In particolare, nella vicenda sottesa alla pronuncia in esame, la Corte d’Appello respingeva in seconda battuta il ricorso di un cittadino che aveva chiesto l’accertamento dell’acquisto per usucapione di un’area antistante la propria.

L’appellante invero era stata condannata al rilascio dell’area a favore del Comune e resisteva adducendo l’avvenuto usucapione del bene.

Tuttavia l’area in questione era qualificata come terreno demaniale sottoposta a vincolo archeologico.

Ne derivava quindi che il privato non poteva usucarpirla.

La pronuncia emessa dalla Corte territoriale veniva poi impugnata dell’erede dalla soccombente in Cassazione.

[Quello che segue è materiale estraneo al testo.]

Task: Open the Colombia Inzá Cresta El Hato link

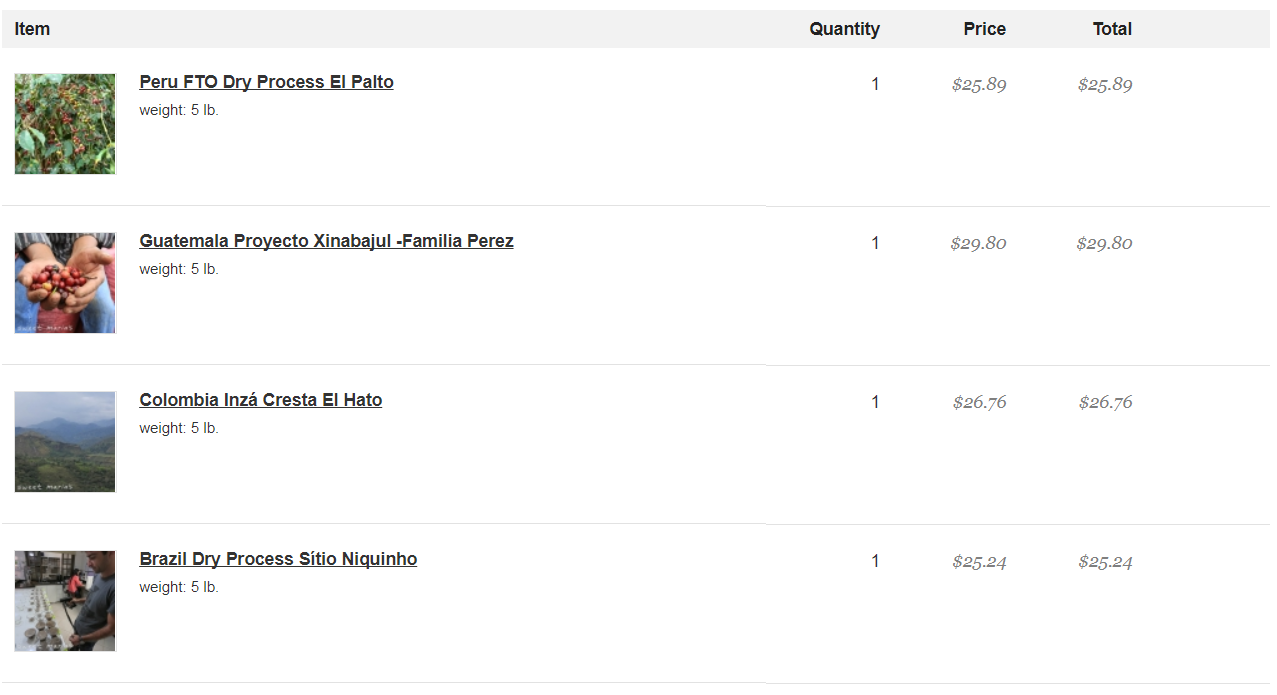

L’erede in particolare lamentava che la Corte territoriale avrebbe erroneamente attribuito la qualità di bene demaniale all’area in questione, posto che tale qualità non può essere ricollegata all’imposizione del vincolo archeologico di cui alla l. n. 1089/1939.

Le lamentele del ricorrente tuttavia venivano respinte dagli Ermellini che chiarivano che non può trovare accoglimento la domanda di usucapione di un bene appartenente al demanio pubblico, in ragione della sua intrinseca rilevanza archeologica, affermando la irrilevanza, quanto al possesso, della data del provvedimento di apposizione del vincolo (cfr. Cass. civ., sez. II, n. 25690/2018):

l’immobile di proprietà di un Comune che, sebbene non iscritto nell’elenco di cui all’art. 4, comma 1, l. n. 1098/1939, sia riconosciuto di interesse storico, archeologico o artistico, è soggetto, ai sensi del combinato disposto degli artt. 822 e 824 c.c., al regime del demanio pubblico con la conseguenza che non può essere sottratto alla rispettiva destinazione, né essere oggetto di usucapione. I beni muniti di interesse storico, artistico o archeologico appartenenti allo Stato o ad altri enti pubblici, quindi, devono considerarsi tout court culturali: attraverso l’apposizione del vincolo archeologico, dunque, non si costituisce su di essi una nuova qualità ma semplicemente si certifica una prerogativa che il bene già possiede per le sue caratteristiche”.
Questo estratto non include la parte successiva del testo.